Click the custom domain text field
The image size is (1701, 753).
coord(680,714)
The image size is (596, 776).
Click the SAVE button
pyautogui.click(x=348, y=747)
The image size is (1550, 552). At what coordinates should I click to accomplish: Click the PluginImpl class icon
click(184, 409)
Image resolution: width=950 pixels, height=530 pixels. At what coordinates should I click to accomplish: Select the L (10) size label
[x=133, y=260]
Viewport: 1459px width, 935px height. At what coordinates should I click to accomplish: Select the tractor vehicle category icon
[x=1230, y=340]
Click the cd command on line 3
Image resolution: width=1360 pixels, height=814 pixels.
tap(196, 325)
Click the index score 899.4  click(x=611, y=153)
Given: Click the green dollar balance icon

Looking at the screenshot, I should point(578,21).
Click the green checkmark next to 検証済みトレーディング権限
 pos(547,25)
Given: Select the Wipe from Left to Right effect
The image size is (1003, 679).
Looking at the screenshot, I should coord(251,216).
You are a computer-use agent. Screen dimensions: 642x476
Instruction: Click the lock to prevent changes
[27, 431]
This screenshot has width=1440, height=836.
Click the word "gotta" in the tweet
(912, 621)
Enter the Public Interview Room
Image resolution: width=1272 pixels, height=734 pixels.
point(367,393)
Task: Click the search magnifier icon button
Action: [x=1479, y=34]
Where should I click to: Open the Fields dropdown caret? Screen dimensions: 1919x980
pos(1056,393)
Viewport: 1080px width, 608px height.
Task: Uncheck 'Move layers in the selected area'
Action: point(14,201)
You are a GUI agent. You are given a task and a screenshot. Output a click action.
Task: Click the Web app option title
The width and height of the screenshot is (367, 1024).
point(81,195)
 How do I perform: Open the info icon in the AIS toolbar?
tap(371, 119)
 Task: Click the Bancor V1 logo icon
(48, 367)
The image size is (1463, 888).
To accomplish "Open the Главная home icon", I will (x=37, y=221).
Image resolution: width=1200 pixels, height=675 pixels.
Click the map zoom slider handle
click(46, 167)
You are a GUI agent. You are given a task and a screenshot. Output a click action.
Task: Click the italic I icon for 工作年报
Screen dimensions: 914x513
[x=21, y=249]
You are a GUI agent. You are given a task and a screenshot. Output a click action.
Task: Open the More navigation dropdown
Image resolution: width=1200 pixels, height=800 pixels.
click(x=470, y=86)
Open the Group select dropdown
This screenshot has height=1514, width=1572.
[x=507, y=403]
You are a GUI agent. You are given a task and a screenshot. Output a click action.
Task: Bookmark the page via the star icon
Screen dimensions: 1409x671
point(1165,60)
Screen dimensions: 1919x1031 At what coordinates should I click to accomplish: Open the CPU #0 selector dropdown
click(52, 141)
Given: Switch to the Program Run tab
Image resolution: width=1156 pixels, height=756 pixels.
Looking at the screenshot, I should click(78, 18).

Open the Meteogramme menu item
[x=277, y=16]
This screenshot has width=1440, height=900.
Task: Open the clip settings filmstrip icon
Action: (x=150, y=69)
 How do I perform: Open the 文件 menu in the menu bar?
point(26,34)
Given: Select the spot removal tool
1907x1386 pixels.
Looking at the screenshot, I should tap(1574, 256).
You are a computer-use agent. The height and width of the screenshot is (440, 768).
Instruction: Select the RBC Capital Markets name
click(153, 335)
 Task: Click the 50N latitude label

EXERCISE:
The lines wanted are those from the one containing "How do I perform: Open the 文件" through the last line of the listing above. Repeat them exactly.

SOLUTION TO THIS PROBLEM:
 How do I perform: Open the 文件 menu in the menu bar?
point(26,34)
Given: Select the spot removal tool
1907x1386 pixels.
Looking at the screenshot, I should tap(1574, 256).
You are a computer-use agent. The height and width of the screenshot is (440, 768).
Instruction: Select the RBC Capital Markets name
click(153, 335)
 Task: Click the 50N latitude label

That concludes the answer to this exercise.